= Centro de Formação e Desenvolvimento dos Trabalhadores da Saúde de São Paulo =

The Centro de Formação e Desenvolvimento dos Trabalhadores da Saúde de São Paulo (Center for Education and Development of Health Care Workers of São Paulo, in Portuguese language - abbreviated CEFOR-SP) is a division of the Municipal Secretary of Health of São Paulo, created on March 30, 1990, by the Municipal Law No. 28,625.

The Center aims to train and to develop human resources for the Secretary's workforce, as well as the production and dissemination of educational materials to support these actions. Another objective is to complete and to supplement the primary and secondary education of its employees.
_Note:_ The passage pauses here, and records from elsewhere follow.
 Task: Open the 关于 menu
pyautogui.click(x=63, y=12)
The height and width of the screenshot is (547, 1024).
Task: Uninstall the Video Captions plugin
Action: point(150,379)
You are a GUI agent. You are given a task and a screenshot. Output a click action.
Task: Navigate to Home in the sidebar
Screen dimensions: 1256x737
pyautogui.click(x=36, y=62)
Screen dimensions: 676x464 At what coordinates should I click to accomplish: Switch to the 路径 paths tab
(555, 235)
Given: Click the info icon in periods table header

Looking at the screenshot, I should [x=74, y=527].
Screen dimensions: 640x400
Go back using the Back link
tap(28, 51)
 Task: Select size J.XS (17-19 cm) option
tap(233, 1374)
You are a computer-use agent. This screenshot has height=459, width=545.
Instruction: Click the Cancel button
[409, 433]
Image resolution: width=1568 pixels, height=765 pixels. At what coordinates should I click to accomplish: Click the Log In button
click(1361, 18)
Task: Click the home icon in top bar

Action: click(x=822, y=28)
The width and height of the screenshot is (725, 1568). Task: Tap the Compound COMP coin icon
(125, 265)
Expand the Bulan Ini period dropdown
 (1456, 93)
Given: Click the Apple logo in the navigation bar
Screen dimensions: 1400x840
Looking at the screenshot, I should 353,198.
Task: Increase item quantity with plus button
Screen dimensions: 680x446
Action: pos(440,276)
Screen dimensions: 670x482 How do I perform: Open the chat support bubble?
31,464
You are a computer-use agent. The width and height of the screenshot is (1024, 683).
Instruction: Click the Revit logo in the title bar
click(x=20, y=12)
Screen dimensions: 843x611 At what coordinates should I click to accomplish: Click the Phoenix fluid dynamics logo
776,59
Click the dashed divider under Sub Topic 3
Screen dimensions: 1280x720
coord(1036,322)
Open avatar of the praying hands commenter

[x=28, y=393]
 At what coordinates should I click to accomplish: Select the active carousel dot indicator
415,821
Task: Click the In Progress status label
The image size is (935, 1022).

Thus it is expected that the personal and professional development of the more than 57,000 public health care workers will benefit directly and indirectly the continuing improvement of quality of care provided to the citizens of São Paulo.

==Technical School of the Unified Health System of São Paulo==

The Escola Técnica do SUS de São Paulo (ETSUS-SP) was created by Municipal Decree No. 42,120 of 19 June 2002. It is affiliated and coordinated by CEFOR-SP, and has eight regional branches (South, Southeast I and II, East I and II, North I and II, and Center-West)

The school offers secondary-level technical vocational courses in allied health care with minimum duration of 1,200 hours, and provides certification which is valid for the entire national territory:

- Pharmaceutical care
- Environmental health
- Management of Health Care Units
- Orthopedics Technician
- Pharmacy Technician
- Nursing Technician
- Dental hygienist
- Community health agent

==Distance education==
CEFOR-SP in charge of educational coordination of the Rede São Paulo Saudável (Healthy São Paulo Network) professional education digital TV channel and distance education initiatives of the Secretary of Health.